▶ What you are asked to do:
As the answer, set down the lines below from the one containing "This screenshot has height=380, width=551." through the one containing "Task: Open the 插件 plugins page", exactly and inclusively, and no others.

Data extracted from a collection
-*-*-
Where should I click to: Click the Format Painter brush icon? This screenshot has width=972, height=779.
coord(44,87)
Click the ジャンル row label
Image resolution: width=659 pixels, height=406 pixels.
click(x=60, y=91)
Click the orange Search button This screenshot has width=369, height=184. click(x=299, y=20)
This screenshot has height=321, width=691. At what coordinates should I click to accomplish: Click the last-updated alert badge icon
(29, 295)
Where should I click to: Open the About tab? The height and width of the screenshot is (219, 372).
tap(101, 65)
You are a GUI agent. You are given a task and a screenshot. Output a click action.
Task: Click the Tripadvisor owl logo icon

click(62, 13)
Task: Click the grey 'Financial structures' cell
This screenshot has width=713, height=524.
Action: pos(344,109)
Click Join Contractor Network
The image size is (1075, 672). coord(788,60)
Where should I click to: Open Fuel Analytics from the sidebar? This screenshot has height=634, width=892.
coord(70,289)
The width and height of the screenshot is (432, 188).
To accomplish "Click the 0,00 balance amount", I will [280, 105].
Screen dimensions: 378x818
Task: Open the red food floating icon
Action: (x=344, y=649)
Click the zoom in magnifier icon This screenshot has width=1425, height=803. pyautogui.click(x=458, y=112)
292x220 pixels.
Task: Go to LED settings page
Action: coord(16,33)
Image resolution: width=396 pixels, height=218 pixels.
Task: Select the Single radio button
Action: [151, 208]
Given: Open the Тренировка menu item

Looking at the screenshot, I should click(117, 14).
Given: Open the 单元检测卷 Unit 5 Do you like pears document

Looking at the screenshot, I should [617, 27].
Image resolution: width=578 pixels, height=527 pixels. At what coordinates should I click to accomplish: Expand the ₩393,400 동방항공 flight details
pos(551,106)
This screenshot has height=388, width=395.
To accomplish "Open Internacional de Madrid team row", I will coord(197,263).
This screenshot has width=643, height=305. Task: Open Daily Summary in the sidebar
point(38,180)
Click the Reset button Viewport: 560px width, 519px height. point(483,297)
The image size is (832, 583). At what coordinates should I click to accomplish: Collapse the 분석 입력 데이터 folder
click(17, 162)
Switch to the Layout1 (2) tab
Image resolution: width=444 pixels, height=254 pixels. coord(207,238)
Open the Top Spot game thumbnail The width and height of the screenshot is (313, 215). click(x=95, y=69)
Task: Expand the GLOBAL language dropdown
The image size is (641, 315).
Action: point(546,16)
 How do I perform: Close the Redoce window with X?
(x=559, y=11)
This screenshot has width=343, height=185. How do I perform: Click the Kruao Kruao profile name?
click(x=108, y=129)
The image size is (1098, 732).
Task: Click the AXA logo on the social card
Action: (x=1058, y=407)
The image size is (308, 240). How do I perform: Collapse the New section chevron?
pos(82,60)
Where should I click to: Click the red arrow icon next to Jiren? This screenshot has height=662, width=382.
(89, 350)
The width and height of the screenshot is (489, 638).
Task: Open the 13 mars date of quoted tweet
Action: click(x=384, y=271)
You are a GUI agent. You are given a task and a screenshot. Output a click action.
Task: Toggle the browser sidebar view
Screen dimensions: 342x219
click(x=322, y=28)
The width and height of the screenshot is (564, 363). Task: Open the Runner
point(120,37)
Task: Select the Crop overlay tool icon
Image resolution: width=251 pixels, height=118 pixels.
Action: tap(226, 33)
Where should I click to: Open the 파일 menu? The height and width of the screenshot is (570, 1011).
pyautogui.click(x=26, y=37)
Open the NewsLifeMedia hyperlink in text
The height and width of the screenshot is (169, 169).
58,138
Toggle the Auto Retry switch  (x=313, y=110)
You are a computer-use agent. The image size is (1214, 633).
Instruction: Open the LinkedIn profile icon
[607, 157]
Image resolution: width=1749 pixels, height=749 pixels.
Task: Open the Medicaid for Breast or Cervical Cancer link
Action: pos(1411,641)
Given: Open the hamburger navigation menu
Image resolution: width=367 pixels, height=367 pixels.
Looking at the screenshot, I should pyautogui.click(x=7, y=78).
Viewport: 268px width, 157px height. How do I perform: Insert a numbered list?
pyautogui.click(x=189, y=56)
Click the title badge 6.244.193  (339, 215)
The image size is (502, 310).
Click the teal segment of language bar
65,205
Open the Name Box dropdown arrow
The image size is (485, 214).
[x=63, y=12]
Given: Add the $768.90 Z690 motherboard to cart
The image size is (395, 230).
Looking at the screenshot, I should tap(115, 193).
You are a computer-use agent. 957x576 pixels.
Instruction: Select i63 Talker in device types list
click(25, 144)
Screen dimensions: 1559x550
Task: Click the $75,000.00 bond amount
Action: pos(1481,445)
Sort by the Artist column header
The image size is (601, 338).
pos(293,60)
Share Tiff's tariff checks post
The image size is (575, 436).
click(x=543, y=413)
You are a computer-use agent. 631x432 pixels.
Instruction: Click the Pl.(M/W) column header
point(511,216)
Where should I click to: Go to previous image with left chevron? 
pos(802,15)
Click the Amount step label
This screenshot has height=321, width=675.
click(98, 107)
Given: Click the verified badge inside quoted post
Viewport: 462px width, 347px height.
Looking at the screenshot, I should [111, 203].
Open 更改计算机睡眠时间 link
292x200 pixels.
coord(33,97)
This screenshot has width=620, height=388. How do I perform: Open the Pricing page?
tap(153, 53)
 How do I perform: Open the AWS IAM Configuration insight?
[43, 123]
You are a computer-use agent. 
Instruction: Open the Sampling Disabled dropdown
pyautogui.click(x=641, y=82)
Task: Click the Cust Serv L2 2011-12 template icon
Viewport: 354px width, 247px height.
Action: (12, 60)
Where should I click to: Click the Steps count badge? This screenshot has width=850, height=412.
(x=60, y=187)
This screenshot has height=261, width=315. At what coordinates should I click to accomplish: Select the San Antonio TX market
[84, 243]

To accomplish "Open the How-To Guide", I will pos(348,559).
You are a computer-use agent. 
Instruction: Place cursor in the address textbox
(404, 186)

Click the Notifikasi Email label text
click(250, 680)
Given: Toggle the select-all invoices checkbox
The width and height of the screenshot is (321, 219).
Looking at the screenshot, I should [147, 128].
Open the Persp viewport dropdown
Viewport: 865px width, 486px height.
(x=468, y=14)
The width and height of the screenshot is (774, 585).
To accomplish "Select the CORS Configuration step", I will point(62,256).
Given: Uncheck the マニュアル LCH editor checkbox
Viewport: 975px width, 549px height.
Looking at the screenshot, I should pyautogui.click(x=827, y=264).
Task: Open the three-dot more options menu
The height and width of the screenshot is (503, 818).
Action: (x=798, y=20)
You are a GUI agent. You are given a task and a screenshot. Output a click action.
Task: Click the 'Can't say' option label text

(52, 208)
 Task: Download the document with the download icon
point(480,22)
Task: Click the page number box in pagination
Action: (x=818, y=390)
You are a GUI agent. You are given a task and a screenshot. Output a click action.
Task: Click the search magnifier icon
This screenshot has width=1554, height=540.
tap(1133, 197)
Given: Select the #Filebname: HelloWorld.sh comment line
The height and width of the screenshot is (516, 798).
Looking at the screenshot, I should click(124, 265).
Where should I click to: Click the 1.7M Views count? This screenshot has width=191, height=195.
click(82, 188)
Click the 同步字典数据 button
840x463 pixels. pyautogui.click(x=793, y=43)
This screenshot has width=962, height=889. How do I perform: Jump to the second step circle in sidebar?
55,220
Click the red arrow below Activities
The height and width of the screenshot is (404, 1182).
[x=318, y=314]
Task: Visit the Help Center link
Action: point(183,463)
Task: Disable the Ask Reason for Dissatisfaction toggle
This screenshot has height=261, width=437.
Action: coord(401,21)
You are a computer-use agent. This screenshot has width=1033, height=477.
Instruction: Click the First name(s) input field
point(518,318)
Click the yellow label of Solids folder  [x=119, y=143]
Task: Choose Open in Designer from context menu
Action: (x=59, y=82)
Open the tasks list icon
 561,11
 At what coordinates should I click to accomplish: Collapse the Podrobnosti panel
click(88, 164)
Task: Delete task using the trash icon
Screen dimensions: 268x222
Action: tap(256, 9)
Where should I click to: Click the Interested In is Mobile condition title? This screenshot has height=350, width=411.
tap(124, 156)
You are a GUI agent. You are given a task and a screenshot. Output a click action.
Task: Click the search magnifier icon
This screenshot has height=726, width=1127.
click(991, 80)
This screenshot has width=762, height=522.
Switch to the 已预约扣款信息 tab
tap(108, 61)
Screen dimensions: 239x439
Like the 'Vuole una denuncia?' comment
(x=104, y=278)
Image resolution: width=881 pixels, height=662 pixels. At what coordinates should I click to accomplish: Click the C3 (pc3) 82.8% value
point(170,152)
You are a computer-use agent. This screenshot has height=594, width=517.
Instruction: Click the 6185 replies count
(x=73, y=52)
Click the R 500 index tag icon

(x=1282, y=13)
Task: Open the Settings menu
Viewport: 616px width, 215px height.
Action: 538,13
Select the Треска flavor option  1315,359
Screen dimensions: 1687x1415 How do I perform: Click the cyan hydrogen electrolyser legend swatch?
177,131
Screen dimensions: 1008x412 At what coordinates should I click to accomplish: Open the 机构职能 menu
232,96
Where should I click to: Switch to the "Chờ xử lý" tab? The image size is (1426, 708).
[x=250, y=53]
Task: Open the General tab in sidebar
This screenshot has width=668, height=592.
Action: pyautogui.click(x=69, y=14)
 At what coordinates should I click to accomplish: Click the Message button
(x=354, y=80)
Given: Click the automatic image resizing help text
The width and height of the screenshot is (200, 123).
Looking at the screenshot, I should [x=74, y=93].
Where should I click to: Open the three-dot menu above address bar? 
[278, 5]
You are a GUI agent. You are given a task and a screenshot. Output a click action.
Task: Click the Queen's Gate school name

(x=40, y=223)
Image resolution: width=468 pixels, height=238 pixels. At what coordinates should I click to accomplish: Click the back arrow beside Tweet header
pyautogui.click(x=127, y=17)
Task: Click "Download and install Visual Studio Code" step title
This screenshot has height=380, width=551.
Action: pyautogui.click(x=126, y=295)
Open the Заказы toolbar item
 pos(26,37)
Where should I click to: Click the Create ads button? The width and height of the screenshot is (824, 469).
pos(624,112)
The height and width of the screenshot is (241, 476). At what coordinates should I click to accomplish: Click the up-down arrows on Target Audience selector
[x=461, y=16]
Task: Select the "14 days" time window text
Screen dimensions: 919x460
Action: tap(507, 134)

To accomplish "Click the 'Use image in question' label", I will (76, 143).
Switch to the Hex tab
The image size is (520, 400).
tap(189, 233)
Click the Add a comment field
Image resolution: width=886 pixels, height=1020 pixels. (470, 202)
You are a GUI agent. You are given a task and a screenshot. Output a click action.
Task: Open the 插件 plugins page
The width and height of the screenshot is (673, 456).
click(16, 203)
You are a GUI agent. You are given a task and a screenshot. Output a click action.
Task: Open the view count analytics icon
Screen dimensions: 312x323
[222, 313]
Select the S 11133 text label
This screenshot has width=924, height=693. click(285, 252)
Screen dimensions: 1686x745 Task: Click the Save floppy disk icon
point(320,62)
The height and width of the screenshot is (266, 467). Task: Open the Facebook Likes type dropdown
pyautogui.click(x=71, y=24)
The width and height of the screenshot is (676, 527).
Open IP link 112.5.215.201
-*-*-
▶ Task output:
This screenshot has height=380, width=551.
Action: pyautogui.click(x=126, y=295)
Open the Заказы toolbar item
 pos(26,37)
Where should I click to: Click the Create ads button? The width and height of the screenshot is (824, 469).
pos(624,112)
The height and width of the screenshot is (241, 476). At what coordinates should I click to accomplish: Click the up-down arrows on Target Audience selector
[x=461, y=16]
Task: Select the "14 days" time window text
Screen dimensions: 919x460
Action: tap(507, 134)

To accomplish "Click the 'Use image in question' label", I will (76, 143).
Switch to the Hex tab
The image size is (520, 400).
tap(189, 233)
Click the Add a comment field
Image resolution: width=886 pixels, height=1020 pixels. (470, 202)
You are a GUI agent. You are given a task and a screenshot. Output a click action.
Task: Open the 插件 plugins page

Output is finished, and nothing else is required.